The definition of old age is dependent on the cultural norms and social context of any society. In India,Shashtiabdapurthi, which means the completion of 60 years, is traditionally celebrated as a significant milestone, while the completion of 70 years is celebrated as Sapthadi, which is an achievement in the life span of an individual. It is the duty of the offsprings to celebrate these milestones. But these are observed only by the well-to-do and those belonging to the upper castes. In most of the societies under the influence of Chinese culture, the sixty-first birthday has been associated with the beginning of old age (Maeda 1978). In ancient China, the calendar year was named with the combination of two sets of Chinese characters – one consisted of twelve characters and the other five characters. Therefore, on becoming sixty-one years old, the name of that year becomes same as that of the year of birth. Hence the sixty- first year after birth is called Kanreki (return of the calendar ) which is often regarded as the beginning of second childhood. In Japan many people used to hold a passing rite to mark Kanreki. At the time of the ceremony of Kanreki, the person becoming sixty-one used to be presented by the children and relatives with a red vest designed to signify the coming of second childhood. Generally speaking, people of sixty years of age and over are not obliged to work to earn money. In other words, kanreki signifies the social sanction permitting entry into Inkyo, meaning retired life, though most Japanese elderly people continue to work. But now the concept of old age is changing greatly in Japan. Age sixty marks a universally accepted point in time for entry into the oldest generation in China (Friedmann, 1983). Consequently, in terms of social functioning, the years between fifty and sixty are a transition period in which Chinese men and women come increasingly to be seen by others and by themselves as old, while the years after sixty mark a clearcut turning point and are virtually always designated as the years of old age.
The marriage of one’s children –particularly of one’s sons – marks the beginning of old age in Indian society far more clearly than does the passing of a specified number of years. This is especially so for women (Vatuk, 1975). The arrival of grandchildren is strongly associated with the onset of old age in Indian and many other societies. The birth of a first grandchild also encourages self identification as an old person. For those persons who had their child at about eighteen and whose first born also had a first child at eighteen, grandparenthood can come as early as age thirty-five or thirty-six. The effects of the family life cycle may have different implications for people living in different cultures. In societies, where marriage and child bearing occur at young ages, persons may achieve the “old age” status of grandparent while in their thirties as discussed earlier. In other contexts, where childbearing is delayed because of the desire of young women for education and work experience, persons attain this status at more advanced ages. Thus, even if persons are defined as “elderly” with reference to similar social roles, there are great differences among societies in the chronological age at which such roles are attained (United Nations, 1985).

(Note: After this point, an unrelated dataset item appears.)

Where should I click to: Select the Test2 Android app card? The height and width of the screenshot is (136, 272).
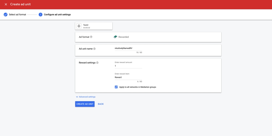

Society has another way of classifying people by age. Anthropologists refer to this as age-grading. It has been the most important basis of age distinction in many societies. Age is a very important element of social organization that anthropologists are convinced that age-grading is a universal feature in the assignment of social roles, rights and responsibilities in modern as well as pre-industrial societies though the nature of the criteria used in the distribution of roles varies. As people encounter the sequence of age-graded roles, rites of passage are one of the mechanisms used by society to indicate their movement from one phase of the life cycle to the next. Originally such rites were celebrated by highly ritualized ceremonies and had as their function the provision of an institutionalized means for facilitating the cessation of certain behaviour and the introduction of a new set of expectations (Hendricks & Hendricks, 1977).
Age-grading can be as powerful as chronological age in shaping a person’s life. The rules of behaviour are often quite different for the various grades. This means that moving from adulthood to old age can have different implications, according to the rules that characterize a particular society’s age-grading. Age-grading establishes guidelines as to who should do what kind of work and who owes what kind of obligation to whom, and so on. In a thoroughly age-graded society, everybody has a pretty good idea of what he or she is supposed to be doing at a particular time of life. Kastenbaum (1979) observes that becoming an elder is often an improvement in status for the woman in age-graded societies.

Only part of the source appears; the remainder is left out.